North Dakota posted a surprising jump in oil and natural gas output in March, as producers leaned on newer technologies and processes to offset a slump in commodity prices.
WILLISTON, N.D., May 13 (Reuters) - North Dakota posted a surprising jump in oil and natural gas output in March, as producers leaned on newer technologies and processes to offset a slump in commodity prices.
Many industry observers had expected output to fall for the third consecutive month in the wake of a more than 50 percent drop in oil prices since last summer.
"We scratched our heads in the month of March" as to why production increased, Lynn Helms, director of the state's Department of Mineral Resources, said during a conference call with reporters.
Yet the increase shows producers' willingness to wring efficiencies out of existing operations, as well as their attempt to maintain production, even at depressed prices, to safeguard relationships with service providers ahead of any future spike in crude oil prices.

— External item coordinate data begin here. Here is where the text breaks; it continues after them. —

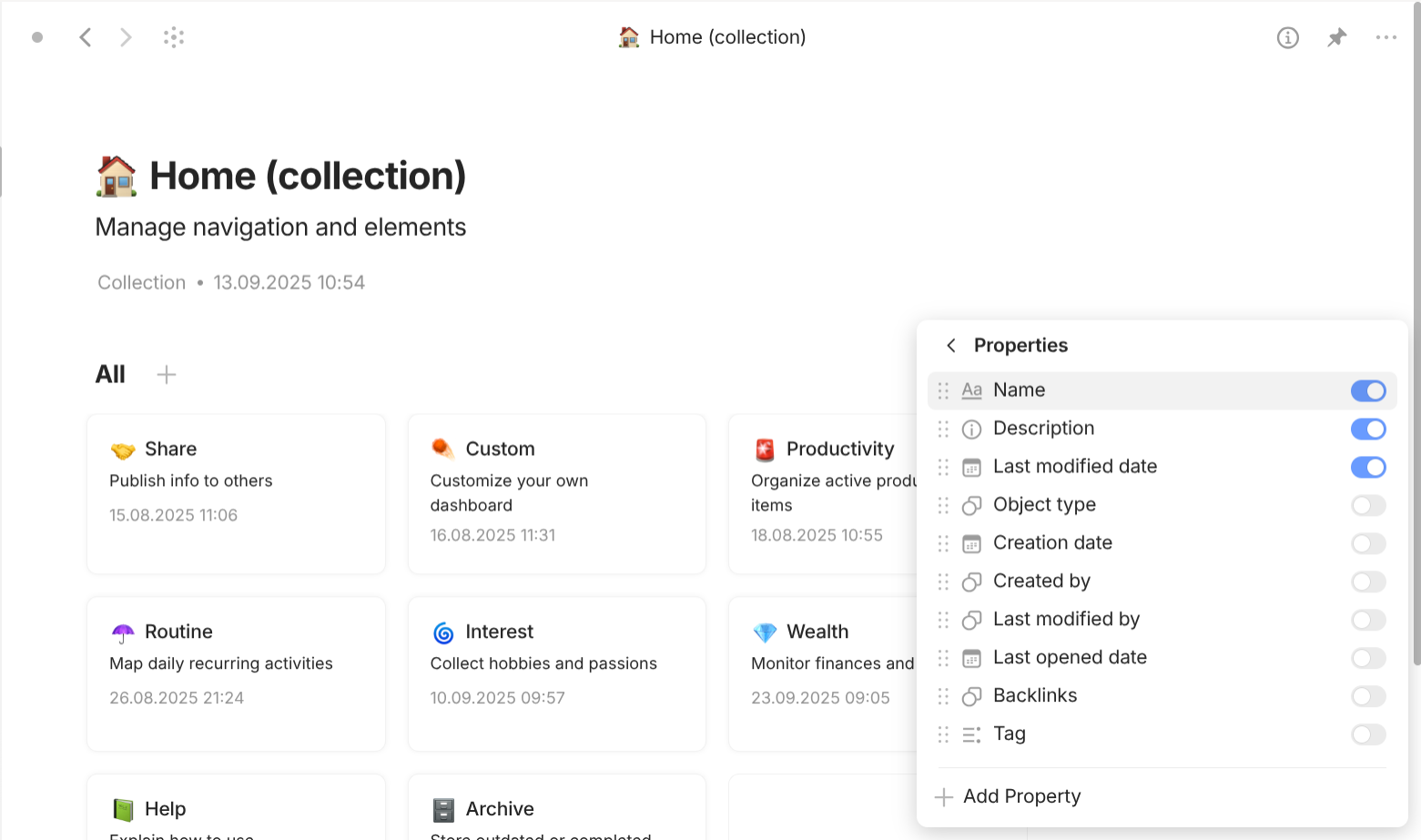Screen dimensions: 1421x840
Task: Disable the Description property toggle
Action: click(x=1367, y=429)
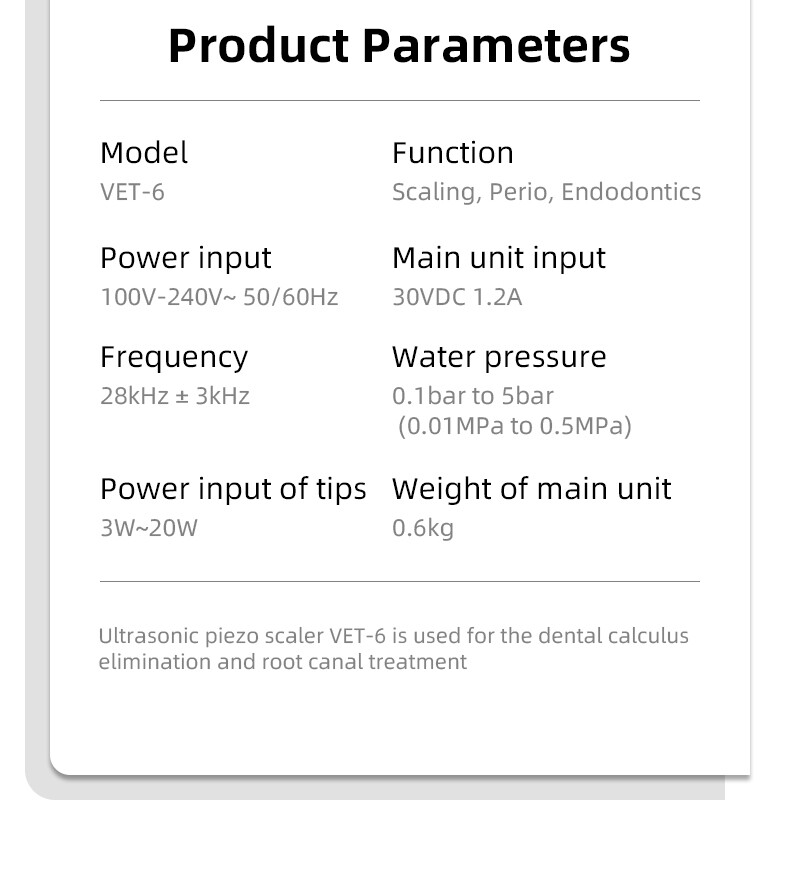This screenshot has width=800, height=870.
Task: Click the (0.01MPa to 0.5MPa) text
Action: 515,426
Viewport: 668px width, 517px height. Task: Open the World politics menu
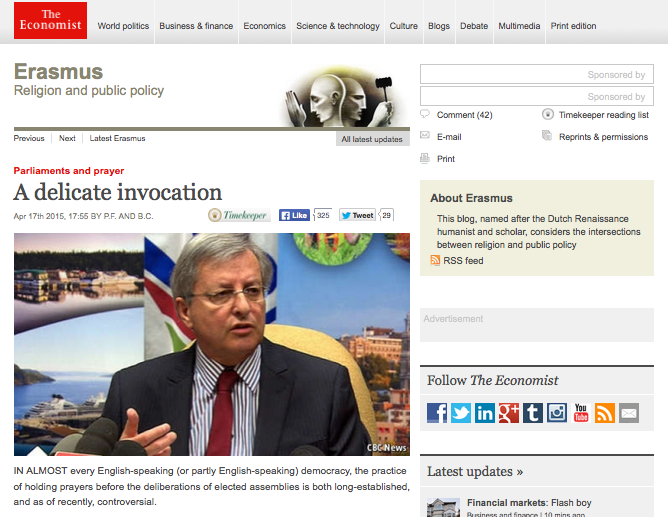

About 189 North Dakota wells were completed in March at locations owned by Exxon Mobil Corp, Hess Corp, Continental Resources Inc and ConocoPhillips, reversing a trend in which most producers delayed completions.
"These four appear to be more in tune with having normal cash flow, and continue to complete their wells in a more aggressive manner," Helms said.
But in a sign of divergent strategies in the No. 2 U.S. oil producing state, EOG Resources Inc and Marathon Oil Corp continue to delay fracking.